The lawsuit alleges Eversole went to Winchester Medical Center Jan. 19, 2010, in "excruciating abdominal pain." She was seen in the emergency room by a gastroenterologist, and later admitted to the hospital. She remained hospitalized for several days undergoing tests before doctors decided to perform surgery on her.

"They opened her stomach Jan. 22. They found that every visceral organ in her gut was dead. Everything," James said, adding that when doctors opened Eversole there was a "foul stench." He said all the visceral organs — such as the liver, pancreas, gallbladder, intestines and colon — were black and necrotic.

"What happened to Eversole is called mesenteric ischemia, which basically means there was lack of blood flow to the organs in the abdomen," said James.

The lawsuit alleges it took eight hours for the emergency doctor to order a CAT scan of Eversole's abdomen following her admission to the emergency room.

"Her scan was sent by way of tele-radiology through a computer to a doctor in Boise, Idaho, to read," said James.

According to James, the scan consisted of 230 slices of data, which the doctor read in about eight minutes.

James said that doctor sent back his report saying that all of Eversole's organs were normal, including the liver, spleen, stomach, gall bladder and pancreas.  

"The word used was perfused, meaning the organs were supplied with blood. That doctor said he couldn't find anything wrong with her abdomen," James said.

The next morning, James said, a regular radiologist showed up around 9 a.m., looked at all the scans from the previous night and said they "looked good."

"After two days, I think the doctors recognized that her condition was progressively getting worse.
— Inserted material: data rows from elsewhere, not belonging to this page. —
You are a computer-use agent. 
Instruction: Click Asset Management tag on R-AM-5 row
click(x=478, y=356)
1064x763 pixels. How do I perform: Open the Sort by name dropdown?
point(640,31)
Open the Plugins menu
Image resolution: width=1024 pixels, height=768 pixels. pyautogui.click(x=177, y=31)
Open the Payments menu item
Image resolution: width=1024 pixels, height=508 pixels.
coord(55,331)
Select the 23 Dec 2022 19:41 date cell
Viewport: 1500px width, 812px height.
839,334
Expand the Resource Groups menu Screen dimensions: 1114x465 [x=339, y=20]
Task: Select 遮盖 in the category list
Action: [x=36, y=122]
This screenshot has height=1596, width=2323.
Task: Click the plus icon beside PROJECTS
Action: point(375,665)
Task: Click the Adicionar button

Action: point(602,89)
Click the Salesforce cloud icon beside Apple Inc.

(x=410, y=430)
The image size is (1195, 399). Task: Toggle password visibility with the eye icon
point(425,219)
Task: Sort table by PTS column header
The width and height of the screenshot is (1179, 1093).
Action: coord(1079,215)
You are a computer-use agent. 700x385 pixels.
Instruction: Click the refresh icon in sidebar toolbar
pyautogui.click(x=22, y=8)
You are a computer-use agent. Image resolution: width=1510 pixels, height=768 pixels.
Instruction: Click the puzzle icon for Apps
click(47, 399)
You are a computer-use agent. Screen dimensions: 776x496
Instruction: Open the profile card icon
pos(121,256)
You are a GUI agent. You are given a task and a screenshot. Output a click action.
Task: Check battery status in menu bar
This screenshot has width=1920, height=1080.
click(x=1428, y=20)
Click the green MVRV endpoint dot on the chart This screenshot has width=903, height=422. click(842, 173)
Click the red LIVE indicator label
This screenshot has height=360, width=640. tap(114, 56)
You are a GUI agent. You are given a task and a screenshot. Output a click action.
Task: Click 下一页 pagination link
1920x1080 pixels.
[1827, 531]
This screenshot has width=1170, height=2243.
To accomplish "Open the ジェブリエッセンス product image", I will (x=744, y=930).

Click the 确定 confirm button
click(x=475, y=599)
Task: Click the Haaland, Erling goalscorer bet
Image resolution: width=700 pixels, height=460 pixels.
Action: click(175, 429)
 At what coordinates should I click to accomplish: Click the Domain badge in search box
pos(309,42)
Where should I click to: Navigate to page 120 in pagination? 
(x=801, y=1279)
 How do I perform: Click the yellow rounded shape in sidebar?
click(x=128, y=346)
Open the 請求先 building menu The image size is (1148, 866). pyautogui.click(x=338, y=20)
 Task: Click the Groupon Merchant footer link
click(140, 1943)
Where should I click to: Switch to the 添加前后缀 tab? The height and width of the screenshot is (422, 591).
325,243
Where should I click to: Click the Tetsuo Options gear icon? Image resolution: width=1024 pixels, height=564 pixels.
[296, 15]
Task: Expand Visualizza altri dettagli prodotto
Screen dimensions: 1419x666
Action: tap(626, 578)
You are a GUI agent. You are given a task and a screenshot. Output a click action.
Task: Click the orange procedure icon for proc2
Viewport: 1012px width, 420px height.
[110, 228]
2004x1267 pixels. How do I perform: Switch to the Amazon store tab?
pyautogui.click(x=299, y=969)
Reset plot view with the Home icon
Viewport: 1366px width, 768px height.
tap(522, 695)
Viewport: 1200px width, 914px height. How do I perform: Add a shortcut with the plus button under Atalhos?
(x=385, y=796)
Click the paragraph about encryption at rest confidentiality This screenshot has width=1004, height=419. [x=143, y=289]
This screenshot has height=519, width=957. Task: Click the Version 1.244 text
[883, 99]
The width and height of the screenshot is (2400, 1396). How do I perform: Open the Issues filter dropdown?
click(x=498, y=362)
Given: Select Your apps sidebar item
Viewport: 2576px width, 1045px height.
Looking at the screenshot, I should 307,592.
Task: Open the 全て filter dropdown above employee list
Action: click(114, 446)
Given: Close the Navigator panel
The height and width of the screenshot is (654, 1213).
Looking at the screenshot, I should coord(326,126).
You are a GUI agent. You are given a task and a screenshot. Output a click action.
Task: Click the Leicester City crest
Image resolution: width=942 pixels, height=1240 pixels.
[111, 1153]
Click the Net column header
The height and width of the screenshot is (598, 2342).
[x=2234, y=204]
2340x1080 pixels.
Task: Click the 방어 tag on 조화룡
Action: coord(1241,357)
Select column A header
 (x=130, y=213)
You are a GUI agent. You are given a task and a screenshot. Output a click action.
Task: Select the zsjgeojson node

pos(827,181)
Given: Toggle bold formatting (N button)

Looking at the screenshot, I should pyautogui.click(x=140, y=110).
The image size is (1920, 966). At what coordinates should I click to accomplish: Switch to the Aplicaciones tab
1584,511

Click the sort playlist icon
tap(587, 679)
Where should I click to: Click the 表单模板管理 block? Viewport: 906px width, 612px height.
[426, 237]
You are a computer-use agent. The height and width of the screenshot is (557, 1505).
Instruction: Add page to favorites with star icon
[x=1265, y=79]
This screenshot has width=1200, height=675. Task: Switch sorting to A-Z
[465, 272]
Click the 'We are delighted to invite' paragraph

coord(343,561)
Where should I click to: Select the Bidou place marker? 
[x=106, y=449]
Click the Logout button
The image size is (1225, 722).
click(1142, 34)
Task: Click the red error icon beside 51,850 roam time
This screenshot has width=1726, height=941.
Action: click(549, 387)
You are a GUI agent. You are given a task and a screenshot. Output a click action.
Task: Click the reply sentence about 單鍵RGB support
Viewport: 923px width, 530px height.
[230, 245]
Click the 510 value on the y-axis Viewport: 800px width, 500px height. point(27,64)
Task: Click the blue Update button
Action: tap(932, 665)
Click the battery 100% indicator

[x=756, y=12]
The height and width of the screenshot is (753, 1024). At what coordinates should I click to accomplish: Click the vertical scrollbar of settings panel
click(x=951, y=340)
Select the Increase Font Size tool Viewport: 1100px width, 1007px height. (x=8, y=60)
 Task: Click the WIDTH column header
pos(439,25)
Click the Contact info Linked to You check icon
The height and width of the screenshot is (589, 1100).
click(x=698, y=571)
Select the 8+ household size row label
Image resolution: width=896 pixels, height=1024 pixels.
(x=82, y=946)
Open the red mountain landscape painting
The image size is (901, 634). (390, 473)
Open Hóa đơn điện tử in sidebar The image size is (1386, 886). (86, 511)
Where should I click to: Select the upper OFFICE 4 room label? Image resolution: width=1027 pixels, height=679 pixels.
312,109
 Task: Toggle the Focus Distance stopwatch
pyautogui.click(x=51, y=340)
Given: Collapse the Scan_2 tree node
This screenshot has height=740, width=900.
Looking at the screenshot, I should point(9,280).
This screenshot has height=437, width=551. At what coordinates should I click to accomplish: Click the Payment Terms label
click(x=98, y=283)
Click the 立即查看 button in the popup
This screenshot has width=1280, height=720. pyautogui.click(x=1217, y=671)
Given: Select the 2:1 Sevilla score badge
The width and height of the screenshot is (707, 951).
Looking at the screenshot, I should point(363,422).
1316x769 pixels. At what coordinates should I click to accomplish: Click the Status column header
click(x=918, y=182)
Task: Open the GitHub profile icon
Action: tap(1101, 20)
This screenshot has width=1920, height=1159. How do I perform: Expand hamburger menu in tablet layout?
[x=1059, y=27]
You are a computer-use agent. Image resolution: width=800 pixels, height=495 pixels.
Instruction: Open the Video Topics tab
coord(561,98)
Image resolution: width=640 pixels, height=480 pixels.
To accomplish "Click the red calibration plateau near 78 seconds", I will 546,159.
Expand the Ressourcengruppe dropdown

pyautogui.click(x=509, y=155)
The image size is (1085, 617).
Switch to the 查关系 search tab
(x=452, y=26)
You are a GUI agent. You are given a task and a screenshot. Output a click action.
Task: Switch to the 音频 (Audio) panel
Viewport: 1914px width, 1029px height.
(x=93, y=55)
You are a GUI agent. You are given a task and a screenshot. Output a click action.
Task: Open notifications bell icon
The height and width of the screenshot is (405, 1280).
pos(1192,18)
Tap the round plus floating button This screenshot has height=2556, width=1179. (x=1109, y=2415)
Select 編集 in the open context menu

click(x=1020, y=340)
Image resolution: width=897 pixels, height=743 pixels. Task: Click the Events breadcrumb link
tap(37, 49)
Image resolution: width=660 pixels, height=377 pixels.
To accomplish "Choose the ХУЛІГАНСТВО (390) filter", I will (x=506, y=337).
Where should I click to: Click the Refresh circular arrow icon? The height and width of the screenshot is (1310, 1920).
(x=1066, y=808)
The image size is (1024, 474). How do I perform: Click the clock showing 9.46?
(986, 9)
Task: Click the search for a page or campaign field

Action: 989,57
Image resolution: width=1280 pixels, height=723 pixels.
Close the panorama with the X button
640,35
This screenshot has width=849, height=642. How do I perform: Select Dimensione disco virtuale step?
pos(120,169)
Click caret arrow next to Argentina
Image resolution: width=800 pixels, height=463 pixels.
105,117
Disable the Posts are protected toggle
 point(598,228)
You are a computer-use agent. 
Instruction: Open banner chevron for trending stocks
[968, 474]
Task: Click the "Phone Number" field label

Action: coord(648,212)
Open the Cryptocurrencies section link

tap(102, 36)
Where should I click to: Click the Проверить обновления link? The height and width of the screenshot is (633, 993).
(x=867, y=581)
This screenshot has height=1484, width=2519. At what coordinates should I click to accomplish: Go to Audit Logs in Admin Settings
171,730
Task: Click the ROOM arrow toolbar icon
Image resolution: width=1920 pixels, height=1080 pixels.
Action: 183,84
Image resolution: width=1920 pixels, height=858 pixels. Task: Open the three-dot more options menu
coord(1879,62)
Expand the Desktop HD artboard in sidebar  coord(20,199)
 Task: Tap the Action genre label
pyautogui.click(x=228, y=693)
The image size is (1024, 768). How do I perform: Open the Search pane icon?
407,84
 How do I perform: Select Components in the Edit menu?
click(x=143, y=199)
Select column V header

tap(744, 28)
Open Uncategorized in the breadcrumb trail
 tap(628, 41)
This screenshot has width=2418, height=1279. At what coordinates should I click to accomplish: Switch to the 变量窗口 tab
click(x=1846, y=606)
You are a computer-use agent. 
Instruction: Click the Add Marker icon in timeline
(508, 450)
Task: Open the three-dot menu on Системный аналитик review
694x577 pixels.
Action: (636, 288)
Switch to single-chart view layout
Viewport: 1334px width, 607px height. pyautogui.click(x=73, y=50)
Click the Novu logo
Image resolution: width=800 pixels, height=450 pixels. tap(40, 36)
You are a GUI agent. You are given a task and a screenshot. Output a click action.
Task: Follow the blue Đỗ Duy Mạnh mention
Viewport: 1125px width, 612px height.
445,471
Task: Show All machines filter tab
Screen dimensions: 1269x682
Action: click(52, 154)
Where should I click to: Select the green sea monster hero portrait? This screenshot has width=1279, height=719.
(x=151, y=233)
Her pain levels worsened and her vitals were off the charts," James said. "Eventually they went down her throat and saw there was little blood flow to her stomach."

An additional test showed that all three major arteries from her heart were totally blocked. James said doctors immediately performed surgery on Eversole and "found everything had rotted."

Eversole died soon after.

"In my opinion, after her death the doctors are sitting around wondering how the hell it happened and second guessing what they missed. They went back to the CAT scan and to the doctor in Boise, Idaho, that said everything was fine."

On second look, James said, the doctors found that the CAT scan showed two of the three main arteries from the heart to be totally blocked.

"What we know happened is that she was screaming out for diagnosis. Nurses oversedated her with morphine, and that wasn't working. They tried to give her tests where she had to hold her breath, and she couldn't do that," James said.

"Ultimately by Jan. 22, 2010, her condition had reached a critical point, but it was too late to do anything. It's a tragic case. Her husband and their three daughters were at her bedside when she passed," James said.

The complaints lists as defendants: Winchester Medical Center; Winchester Emergency Physicians PC; Valley Health Systems; Winchester Surgical Clinic; Winchester Intensivists; Winchester Radiologists; Winchester Gastroenterology Associates; NightHawk Radiology Holdings Inc. and Virtual Radiological Corp., both of Delaware; as well as Drs. Peter Reuss, John Carl III, Thomas Gibson, Michael McAuliffe, Kyle Young and Llewellyn Kitchen.

James said it might take up to three years to get the case to either a Winchester, Va., or Martinsburg, W.Va., court.

"People need to know that when you walk into a hospital you are walking into a shell," James said. "Surgeons, radiologist, everyone works for themselves or a corporation, not for the hospital," James said.

"The thing about this case that bothers me is the tele-radiology.  It used to be that you could see a person face to face, shake his or her hand, not someone behind a curtain. These people are making decisions on our life. Now we don't know who the hell they are."

When contacted for comment,  Valley Health and Winchester Medical Center public relation manager Carol Weare said, "We do not comment on lawsuits."